I really liked the description the hosts give to the culture at the beginning i.e. that the culture includes not only the members themselves, but a specialized language, sense of community, identity representation of self and others, and how they relate to each other. Right down to defining who is “in” and who is “out”. As well, they talked about how you might look back at the history of gaming consoles and group them or “rank” them…would it be by amount of memory, type of graphics, simplicity or complexity of controllers, addition of narratives, etc.? And thus it is incredibly important to understand something within the context.
However, I don’t think they go quite far enough in critical analysis of the tool (cultural studies). If you accept that you need to understand within a context, and that you need to speak the language to understand the context, then any translation outside that context will necessarily involve at least some loss of meaning. To me, that sometimes moves the analysis into the realm of subjectivity or simple descriptive relativism. One analyst could argue it means X, another could argue it means Y, but neither one really knows if that is an accurate translation. As with all languages, some words have no direct counterpart, and idioms / symbols / signs are the hardest to translate at all.
In the videos for the week, they had a pretty solid opening to describe the culture of first-person shooters for example. And the definition of what those who play video games would describe as a “gamer” (time spent, frequency, places, platforms).
However, there were three areas at the end that I found were lost opportunities for deeper dives. The first was the role of “modding” in the culture. How extensive is it? Does it represent 2% of the so-called gamer community or 20%? There was very little indication of scope, and so as an artifact of the culture, the modification of hardware and software, or the motives for doing so from total conversion to patches, from remakes to demakes, from cheat codes to plugins, remain just artifacts…descriptive, not analytical.
Equally, the description of the change in commercial distribution channels with the growth of Indies has some amazing parallels with the music industry, Kickstarter campaigns for inventions, and self-publication through Amazon, yet received a pretty light touch without much comparative analysis. Even more definitive mapping out some of the changes in distribution vs. new production techniques vs. simple evolution (shareware to apps) would have been helpful.

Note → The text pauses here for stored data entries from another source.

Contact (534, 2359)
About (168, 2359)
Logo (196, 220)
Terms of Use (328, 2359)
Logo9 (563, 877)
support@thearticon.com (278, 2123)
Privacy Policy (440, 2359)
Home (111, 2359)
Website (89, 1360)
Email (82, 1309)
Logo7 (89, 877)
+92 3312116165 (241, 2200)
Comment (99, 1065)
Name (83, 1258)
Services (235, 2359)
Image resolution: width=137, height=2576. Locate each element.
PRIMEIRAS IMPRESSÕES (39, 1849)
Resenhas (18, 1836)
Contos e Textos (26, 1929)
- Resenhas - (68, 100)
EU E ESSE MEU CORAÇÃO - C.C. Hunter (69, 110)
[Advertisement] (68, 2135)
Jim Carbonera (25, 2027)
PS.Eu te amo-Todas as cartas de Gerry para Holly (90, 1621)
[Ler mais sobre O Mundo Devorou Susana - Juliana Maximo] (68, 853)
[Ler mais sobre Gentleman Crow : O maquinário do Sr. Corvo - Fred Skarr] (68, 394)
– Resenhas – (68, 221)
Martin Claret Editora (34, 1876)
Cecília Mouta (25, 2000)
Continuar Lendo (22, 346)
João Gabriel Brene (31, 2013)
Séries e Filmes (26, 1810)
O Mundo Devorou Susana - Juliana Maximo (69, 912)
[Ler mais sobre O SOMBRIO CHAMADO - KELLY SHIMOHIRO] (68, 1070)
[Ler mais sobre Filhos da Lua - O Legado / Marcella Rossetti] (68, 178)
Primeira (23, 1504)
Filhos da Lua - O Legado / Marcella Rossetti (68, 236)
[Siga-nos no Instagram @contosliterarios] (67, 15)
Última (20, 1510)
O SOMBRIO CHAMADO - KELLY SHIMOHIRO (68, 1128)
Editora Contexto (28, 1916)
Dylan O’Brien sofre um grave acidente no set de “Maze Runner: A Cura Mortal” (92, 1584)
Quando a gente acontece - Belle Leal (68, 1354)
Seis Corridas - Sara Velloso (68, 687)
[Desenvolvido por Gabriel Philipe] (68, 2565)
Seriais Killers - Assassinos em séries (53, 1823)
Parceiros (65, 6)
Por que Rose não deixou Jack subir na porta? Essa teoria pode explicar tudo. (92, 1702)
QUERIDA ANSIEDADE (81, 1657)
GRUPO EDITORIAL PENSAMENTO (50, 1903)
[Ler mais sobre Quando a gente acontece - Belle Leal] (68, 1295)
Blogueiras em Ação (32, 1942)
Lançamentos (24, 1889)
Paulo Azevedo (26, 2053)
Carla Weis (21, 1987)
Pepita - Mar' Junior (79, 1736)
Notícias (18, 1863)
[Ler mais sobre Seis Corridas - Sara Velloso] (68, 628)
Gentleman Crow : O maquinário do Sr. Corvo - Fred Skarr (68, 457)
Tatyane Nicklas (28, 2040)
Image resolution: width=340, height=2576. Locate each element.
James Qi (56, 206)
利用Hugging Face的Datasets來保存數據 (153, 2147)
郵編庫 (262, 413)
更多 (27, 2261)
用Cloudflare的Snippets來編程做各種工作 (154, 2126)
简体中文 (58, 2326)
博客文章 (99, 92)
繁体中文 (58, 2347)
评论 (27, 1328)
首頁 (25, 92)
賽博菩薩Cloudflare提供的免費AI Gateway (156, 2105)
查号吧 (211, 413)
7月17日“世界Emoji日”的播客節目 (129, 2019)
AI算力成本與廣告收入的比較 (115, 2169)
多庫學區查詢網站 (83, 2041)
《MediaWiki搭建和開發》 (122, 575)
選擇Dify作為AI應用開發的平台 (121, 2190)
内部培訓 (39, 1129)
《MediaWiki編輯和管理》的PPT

Last, but not least, I find it difficult to understand their limited analysis and coverage of COS players. If you want to understand a culture, one of the most basic tools of cultural studies is to look at ways in which they express themselves for both artistry and identity. And the physical embodiment of a video game character would seem to be the ultimate form of that expression. For some, it is simply a creative challenge — can you make a costume or do the makeup? For others, it is an opportunity for role play and to experience the game in a different way, not by actually immersing oneself into the game’s reality, but by bringing that reality into the broader world. And for some, it is simply Hallowe’en costume play. Yet there are people who can do it for a living — they’re booked and paid to attend in various costumes at ComicCons, they pose as models for photographers, they travel around the world doing it. And yet it is only a throwaway topic in this week’s videos, which I found a bit disappointing. It’s a dangerous area for mass misinterpretation, but still, I would have liked to see more on it.
I can’t help but agree with the hosts. In the end, it feels like we tend to have more of a corporate history of gaming rather than a social or cultural history of gaming.